Apple Corporate Credit Rating Lags Behind Microsoft and Oracle

Fitch Ratings is out with commentary on Apple Inc. (NASDAQ: AAPL) over its corporate credit ratings. The ratings agency said that it has not released a public rating on Apple, but it did say, “such a rating would likely fall in the high single ‘A’ rating category.”

This release from Fitch probably flies right in the face of what many investors may have assumed. With a cash arsenal of well over $100 billion and with low spending metrics for returning capital to shareholders, many investors might have just assumed that Apple would be as close to a “AAA” rating as a company could get.

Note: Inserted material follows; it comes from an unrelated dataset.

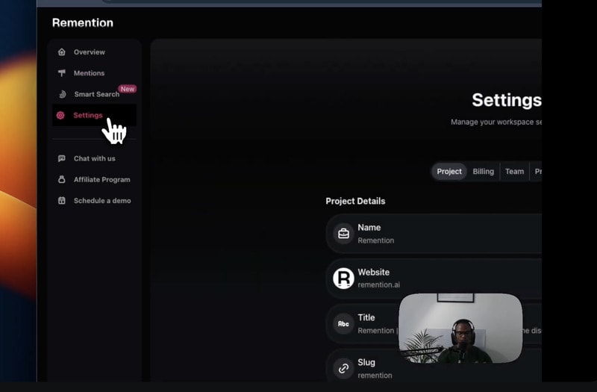Click the webcam video overlay thumbnail
Viewport: 597px width, 392px height.
pos(460,328)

That is not the case, but what is surprising is that Apple would not be consistent with a “AA” rating.

Fitch said:

Inherent business risk that overshadows a significant liquidity cushion when evaluating long-term credit ratings for consumer-centric hardware companies generally leads us to assign these companies a Long-Term Issuer Default Rating at or below the “A’ category. This reflects the volatility in consumer preferences, significant competition that accelerates product commoditization, and rapid evolution of technology.

Fitch went on to say that consumer product companies such as Sony Corp. (NYSE: SNE), Nokia Corp. (NYSE: NOK) and Motorola Mobility have proven the risks related to ever-changing consumer tastes, low switching costs and a highly competitive environment. The firm also noted that each of those others has historically had a dominant market position and strong financial metrics, only to falter over a relatively short period of time. The report says, “Apple’s better diversification and the stickiness of its iTunes ecosystem clearly make it a stronger credit that would likely be at the highest end of the ‘A’ category.”

What is interesting here is that this rates Apple at a theoretically lower rating than Microsoft Corp. (NASDAQ: MSFT), with a Stable Outlook and with a “AA+” rating, and Oracle Corp. (NASDAQ: ORCL), with an “A+” rating. Fitch showed that all three of these companies benefit from substantial recurring revenue from enterprise software and/or long-term IT services contracts, which typically carry high switching costs.

Here is what it said about the long-term outlook and rationale beyond the hype and favor of today:

Fitch’s ratings ultimately hinge on the volatility of a business model, since the typical bond investment period can extend beyond several product cycles, while also considering financial metrics and liquidity. For ratings in the “AA” category, we would insist on higher visibility and a longer time horizon regarding the sustainability of a company’s business model.

Apple shares are unlikely to move handily from this news. That being said, it will seem counterintuitive to many investors that Microsoft and Oracle would be higher rated than Apple. Apple shares are up 1.6% at $424.00 in early Monday trading.